Laboratory investigations revealed a CD4 lymphocyte count of 800 cells/μL (32%) and HIV viral load less than 50 copies /mL. Serology for Yersinia and Salmonella was negative, while stool cultures were negative for Salmonella, Shigella, Yersinia, and Campylobacter. HLA B27 testing was positive while an immune screen for rheumatoid factor, antinuclear antibodies, and anticyclic citrullinated peptide antibodies was negative. Serum uric acid was normal and there was no evidence of acute gout. Analysis of a synovial fluid sample drained from the right knee showed a leucocytosis. A differential cell count was not obtained as the sample had clotted. No crystals were seen and culture for bacteria including Neisseria gonorrhoeae was negative. PCR of the joint fluid was negative for C. trachomatis. X-ray examinations of the 3 joints revealed no abnormalities apart from the right-knee effusion.
Repeat cultures for bacterial pathogens including N. gonorrhoeae from rectal swabs were negative. A first void urine sample was negative for both N. gonorrhoeae and C. trachomatis by PCR. The C-reactive protein continued to rise over the next 2 weeks and peaked at 222 mg/L. A diagnosis of reactive arthritis secondary to LGV infection was considered. Oral doxycycline was continued for 21 days. The proctitis settled over 2 weeks and the multijoint arthritis resolved within 3 months. Repeat rectal swabbing at this time showed no evidence of C. trachomatis by PCR or N. gonorrhoeae by culture. PCR testing of a first void urine sample was also negative for both pathogens. A month later, he presented with a right eye anterior uveitis. This was treated with prednisolone acetate eye drops and resolved. The patient remained well after 6 months of follow-up with no recurrences.

EXERCISE INSTRUCTIONS:
1. Repeat the stretch of the case report from "Repeat cultures for" through "with no recurrences." word for word.
2. Render this sentence from the case report in Spanish: "The proctitis settled over 2 weeks and the multijoint arthritis resolved within 3 months."
The material that comes after the case report has no connection to it.

SOURCE DATA:
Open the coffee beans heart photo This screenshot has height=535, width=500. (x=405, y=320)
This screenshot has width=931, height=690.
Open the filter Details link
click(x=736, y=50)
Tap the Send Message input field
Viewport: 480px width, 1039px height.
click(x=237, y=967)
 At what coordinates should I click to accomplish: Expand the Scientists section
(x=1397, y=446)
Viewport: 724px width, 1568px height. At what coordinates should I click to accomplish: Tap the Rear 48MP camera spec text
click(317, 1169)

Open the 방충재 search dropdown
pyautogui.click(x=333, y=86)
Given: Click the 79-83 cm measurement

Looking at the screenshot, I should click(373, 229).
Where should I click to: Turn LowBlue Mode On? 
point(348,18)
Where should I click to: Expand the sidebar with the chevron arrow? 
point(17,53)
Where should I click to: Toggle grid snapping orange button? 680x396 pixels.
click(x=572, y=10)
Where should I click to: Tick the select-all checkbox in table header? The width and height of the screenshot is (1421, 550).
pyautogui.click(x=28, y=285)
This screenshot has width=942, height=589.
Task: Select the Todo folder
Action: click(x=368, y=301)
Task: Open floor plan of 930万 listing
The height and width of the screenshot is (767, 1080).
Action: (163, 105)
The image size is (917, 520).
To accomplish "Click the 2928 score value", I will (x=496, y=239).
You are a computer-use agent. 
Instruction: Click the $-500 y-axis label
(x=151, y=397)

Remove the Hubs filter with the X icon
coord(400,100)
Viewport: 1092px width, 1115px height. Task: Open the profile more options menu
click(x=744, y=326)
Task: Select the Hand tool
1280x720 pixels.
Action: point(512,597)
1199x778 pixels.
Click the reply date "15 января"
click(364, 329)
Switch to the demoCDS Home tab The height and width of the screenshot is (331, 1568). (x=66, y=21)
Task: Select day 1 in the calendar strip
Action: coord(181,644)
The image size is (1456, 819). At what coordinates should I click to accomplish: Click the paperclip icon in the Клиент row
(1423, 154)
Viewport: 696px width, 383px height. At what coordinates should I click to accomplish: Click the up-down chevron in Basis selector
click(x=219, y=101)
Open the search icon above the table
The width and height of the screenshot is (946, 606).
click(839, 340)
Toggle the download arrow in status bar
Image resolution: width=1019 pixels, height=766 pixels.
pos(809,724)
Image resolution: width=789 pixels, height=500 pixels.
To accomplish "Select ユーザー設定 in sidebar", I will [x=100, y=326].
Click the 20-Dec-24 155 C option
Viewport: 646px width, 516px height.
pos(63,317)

ANSWERS FOR EACH ITEM:
1.
Repeat cultures for bacterial pathogens including N. gonorrhoeae from rectal swabs were negative. A first void urine sample was negative for both N. gonorrhoeae and C. trachomatis by PCR. The C-reactive protein continued to rise over the next 2 weeks and peaked at 222 mg/L. A diagnosis of reactive arthritis secondary to LGV infection was considered. Oral doxycycline was continued for 21 days. The proctitis settled over 2 weeks and the multijoint arthritis resolved within 3 months. Repeat rectal swabbing at this time showed no evidence of C. trachomatis by PCR or N. gonorrhoeae by culture. PCR testing of a first void urine sample was also negative for both pathogens. A month later, he presented with a right eye anterior uveitis. This was treated with prednisolone acetate eye drops and resolved. The patient remained well after 6 months of follow-up with no recurrences.

2. La proctitis remitió en 2 semanas y la artritis multiarticular se resolvió en un plazo de 3 meses.